(Task inputs)

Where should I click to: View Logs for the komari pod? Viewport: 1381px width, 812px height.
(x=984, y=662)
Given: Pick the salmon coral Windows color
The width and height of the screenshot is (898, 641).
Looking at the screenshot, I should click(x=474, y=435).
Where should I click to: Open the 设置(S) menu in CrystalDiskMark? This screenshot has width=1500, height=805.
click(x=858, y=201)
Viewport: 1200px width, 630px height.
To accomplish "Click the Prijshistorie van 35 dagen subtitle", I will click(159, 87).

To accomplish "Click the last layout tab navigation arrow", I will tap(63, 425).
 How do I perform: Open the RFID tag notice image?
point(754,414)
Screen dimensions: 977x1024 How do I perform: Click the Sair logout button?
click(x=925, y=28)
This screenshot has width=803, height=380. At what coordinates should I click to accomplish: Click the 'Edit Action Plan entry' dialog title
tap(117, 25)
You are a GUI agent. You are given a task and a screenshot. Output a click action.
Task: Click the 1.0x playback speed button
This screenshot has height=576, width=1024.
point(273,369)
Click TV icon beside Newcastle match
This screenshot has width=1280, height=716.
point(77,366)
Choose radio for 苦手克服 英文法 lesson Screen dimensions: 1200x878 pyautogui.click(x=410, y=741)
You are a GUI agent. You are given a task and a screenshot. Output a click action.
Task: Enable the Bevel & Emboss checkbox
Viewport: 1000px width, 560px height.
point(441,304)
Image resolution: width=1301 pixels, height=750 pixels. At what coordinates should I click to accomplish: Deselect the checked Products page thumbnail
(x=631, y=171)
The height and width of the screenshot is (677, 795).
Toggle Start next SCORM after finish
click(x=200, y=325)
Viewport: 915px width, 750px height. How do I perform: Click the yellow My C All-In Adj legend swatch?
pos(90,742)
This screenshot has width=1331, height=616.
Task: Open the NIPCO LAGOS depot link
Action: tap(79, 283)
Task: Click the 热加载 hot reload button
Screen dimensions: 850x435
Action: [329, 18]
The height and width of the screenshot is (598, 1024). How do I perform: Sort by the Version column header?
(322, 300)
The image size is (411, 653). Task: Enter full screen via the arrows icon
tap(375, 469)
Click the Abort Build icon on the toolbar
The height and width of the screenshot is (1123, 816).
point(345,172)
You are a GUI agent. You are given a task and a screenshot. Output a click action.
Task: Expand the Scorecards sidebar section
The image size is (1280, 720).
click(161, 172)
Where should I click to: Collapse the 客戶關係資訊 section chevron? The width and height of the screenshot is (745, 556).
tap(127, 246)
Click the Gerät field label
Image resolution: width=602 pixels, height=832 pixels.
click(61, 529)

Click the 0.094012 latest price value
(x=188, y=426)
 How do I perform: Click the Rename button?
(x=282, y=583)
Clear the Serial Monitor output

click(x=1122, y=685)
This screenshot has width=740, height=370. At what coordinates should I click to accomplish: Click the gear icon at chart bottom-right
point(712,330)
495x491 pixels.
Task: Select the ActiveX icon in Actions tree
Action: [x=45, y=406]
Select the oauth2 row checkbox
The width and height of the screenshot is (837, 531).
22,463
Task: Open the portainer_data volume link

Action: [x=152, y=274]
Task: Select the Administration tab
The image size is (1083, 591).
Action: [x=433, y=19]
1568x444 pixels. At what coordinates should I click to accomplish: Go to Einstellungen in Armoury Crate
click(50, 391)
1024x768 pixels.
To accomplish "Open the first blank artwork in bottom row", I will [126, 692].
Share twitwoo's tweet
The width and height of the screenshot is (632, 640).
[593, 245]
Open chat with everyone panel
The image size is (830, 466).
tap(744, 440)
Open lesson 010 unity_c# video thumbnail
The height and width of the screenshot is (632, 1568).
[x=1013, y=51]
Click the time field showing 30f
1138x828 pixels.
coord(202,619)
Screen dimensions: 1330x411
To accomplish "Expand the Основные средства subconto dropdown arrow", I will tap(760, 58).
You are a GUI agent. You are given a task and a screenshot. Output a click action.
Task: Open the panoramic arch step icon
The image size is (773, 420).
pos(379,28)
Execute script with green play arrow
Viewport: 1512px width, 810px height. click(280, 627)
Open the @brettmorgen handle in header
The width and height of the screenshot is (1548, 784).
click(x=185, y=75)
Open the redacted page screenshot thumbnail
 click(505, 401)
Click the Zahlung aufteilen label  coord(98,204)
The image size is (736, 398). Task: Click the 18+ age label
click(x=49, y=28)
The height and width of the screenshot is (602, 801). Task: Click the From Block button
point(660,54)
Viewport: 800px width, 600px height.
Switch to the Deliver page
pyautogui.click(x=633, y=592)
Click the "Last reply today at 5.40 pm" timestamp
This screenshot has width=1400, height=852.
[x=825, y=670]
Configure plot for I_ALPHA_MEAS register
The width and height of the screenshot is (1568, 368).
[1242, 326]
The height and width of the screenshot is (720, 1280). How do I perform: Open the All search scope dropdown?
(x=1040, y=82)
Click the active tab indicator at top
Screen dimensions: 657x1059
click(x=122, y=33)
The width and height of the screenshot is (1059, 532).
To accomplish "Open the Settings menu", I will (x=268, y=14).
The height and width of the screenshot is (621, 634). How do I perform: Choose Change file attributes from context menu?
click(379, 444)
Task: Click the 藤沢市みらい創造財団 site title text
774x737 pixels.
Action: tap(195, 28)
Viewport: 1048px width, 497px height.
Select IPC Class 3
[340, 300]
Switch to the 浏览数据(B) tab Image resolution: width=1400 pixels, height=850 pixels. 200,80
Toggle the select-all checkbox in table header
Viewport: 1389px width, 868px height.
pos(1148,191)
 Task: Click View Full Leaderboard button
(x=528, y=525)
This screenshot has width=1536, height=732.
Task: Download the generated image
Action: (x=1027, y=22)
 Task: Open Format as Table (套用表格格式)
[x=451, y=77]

(Brief)
Print every record exactly as written.

(Solution for this task)
Where should I click to: View Logs for the komari pod? Viewport: 1381px width, 812px height.
(x=984, y=662)
Given: Pick the salmon coral Windows color
The width and height of the screenshot is (898, 641).
Looking at the screenshot, I should click(x=474, y=435).
Where should I click to: Open the 设置(S) menu in CrystalDiskMark? This screenshot has width=1500, height=805.
click(x=858, y=201)
Viewport: 1200px width, 630px height.
To accomplish "Click the Prijshistorie van 35 dagen subtitle", I will click(159, 87).

To accomplish "Click the last layout tab navigation arrow", I will tap(63, 425).
 How do I perform: Open the RFID tag notice image?
point(754,414)
Screen dimensions: 977x1024 How do I perform: Click the Sair logout button?
click(x=925, y=28)
This screenshot has width=803, height=380. At what coordinates should I click to accomplish: Click the 'Edit Action Plan entry' dialog title
tap(117, 25)
You are a GUI agent. You are given a task and a screenshot. Output a click action.
Task: Click the 1.0x playback speed button
This screenshot has height=576, width=1024.
point(273,369)
Click TV icon beside Newcastle match
This screenshot has width=1280, height=716.
point(77,366)
Choose radio for 苦手克服 英文法 lesson Screen dimensions: 1200x878 pyautogui.click(x=410, y=741)
You are a GUI agent. You are given a task and a screenshot. Output a click action.
Task: Enable the Bevel & Emboss checkbox
Viewport: 1000px width, 560px height.
point(441,304)
Image resolution: width=1301 pixels, height=750 pixels. At what coordinates should I click to accomplish: Deselect the checked Products page thumbnail
(x=631, y=171)
The height and width of the screenshot is (677, 795).
Toggle Start next SCORM after finish
click(x=200, y=325)
Viewport: 915px width, 750px height. How do I perform: Click the yellow My C All-In Adj legend swatch?
pos(90,742)
This screenshot has width=1331, height=616.
Task: Open the NIPCO LAGOS depot link
Action: tap(79, 283)
Task: Click the 热加载 hot reload button
Screen dimensions: 850x435
Action: [329, 18]
The height and width of the screenshot is (598, 1024). How do I perform: Sort by the Version column header?
(322, 300)
The image size is (411, 653). Task: Enter full screen via the arrows icon
tap(375, 469)
Click the Abort Build icon on the toolbar
The height and width of the screenshot is (1123, 816).
point(345,172)
You are a GUI agent. You are given a task and a screenshot. Output a click action.
Task: Expand the Scorecards sidebar section
The image size is (1280, 720).
click(161, 172)
Where should I click to: Collapse the 客戶關係資訊 section chevron? The width and height of the screenshot is (745, 556).
tap(127, 246)
Click the Gerät field label
Image resolution: width=602 pixels, height=832 pixels.
click(61, 529)

Click the 0.094012 latest price value
(x=188, y=426)
 How do I perform: Click the Rename button?
(x=282, y=583)
Clear the Serial Monitor output

click(x=1122, y=685)
This screenshot has width=740, height=370. At what coordinates should I click to accomplish: Click the gear icon at chart bottom-right
point(712,330)
495x491 pixels.
Task: Select the ActiveX icon in Actions tree
Action: [x=45, y=406]
Select the oauth2 row checkbox
The width and height of the screenshot is (837, 531).
22,463
Task: Open the portainer_data volume link

Action: [x=152, y=274]
Task: Select the Administration tab
The image size is (1083, 591).
Action: [x=433, y=19]
1568x444 pixels. At what coordinates should I click to accomplish: Go to Einstellungen in Armoury Crate
click(50, 391)
1024x768 pixels.
To accomplish "Open the first blank artwork in bottom row", I will [126, 692].
Share twitwoo's tweet
The width and height of the screenshot is (632, 640).
[593, 245]
Open chat with everyone panel
The image size is (830, 466).
tap(744, 440)
Open lesson 010 unity_c# video thumbnail
The height and width of the screenshot is (632, 1568).
[x=1013, y=51]
Click the time field showing 30f
1138x828 pixels.
coord(202,619)
Screen dimensions: 1330x411
To accomplish "Expand the Основные средства subconto dropdown arrow", I will tap(760, 58).
You are a GUI agent. You are given a task and a screenshot. Output a click action.
Task: Open the panoramic arch step icon
The image size is (773, 420).
pos(379,28)
Execute script with green play arrow
Viewport: 1512px width, 810px height. click(280, 627)
Open the @brettmorgen handle in header
The width and height of the screenshot is (1548, 784).
click(x=185, y=75)
Open the redacted page screenshot thumbnail
 click(505, 401)
Click the Zahlung aufteilen label  coord(98,204)
The image size is (736, 398). Task: Click the 18+ age label
click(x=49, y=28)
The height and width of the screenshot is (602, 801). Task: Click the From Block button
point(660,54)
Viewport: 800px width, 600px height.
Switch to the Deliver page
pyautogui.click(x=633, y=592)
Click the "Last reply today at 5.40 pm" timestamp
This screenshot has width=1400, height=852.
[x=825, y=670]
Configure plot for I_ALPHA_MEAS register
The width and height of the screenshot is (1568, 368).
[1242, 326]
The height and width of the screenshot is (720, 1280). How do I perform: Open the All search scope dropdown?
(x=1040, y=82)
Click the active tab indicator at top
Screen dimensions: 657x1059
click(x=122, y=33)
The width and height of the screenshot is (1059, 532).
To accomplish "Open the Settings menu", I will (x=268, y=14).
The height and width of the screenshot is (621, 634). How do I perform: Choose Change file attributes from context menu?
click(379, 444)
Task: Click the 藤沢市みらい創造財団 site title text
774x737 pixels.
Action: tap(195, 28)
Viewport: 1048px width, 497px height.
Select IPC Class 3
[340, 300]
Switch to the 浏览数据(B) tab Image resolution: width=1400 pixels, height=850 pixels. 200,80
Toggle the select-all checkbox in table header
Viewport: 1389px width, 868px height.
pos(1148,191)
 Task: Click View Full Leaderboard button
(x=528, y=525)
This screenshot has width=1536, height=732.
Task: Download the generated image
Action: (x=1027, y=22)
 Task: Open Format as Table (套用表格格式)
[x=451, y=77]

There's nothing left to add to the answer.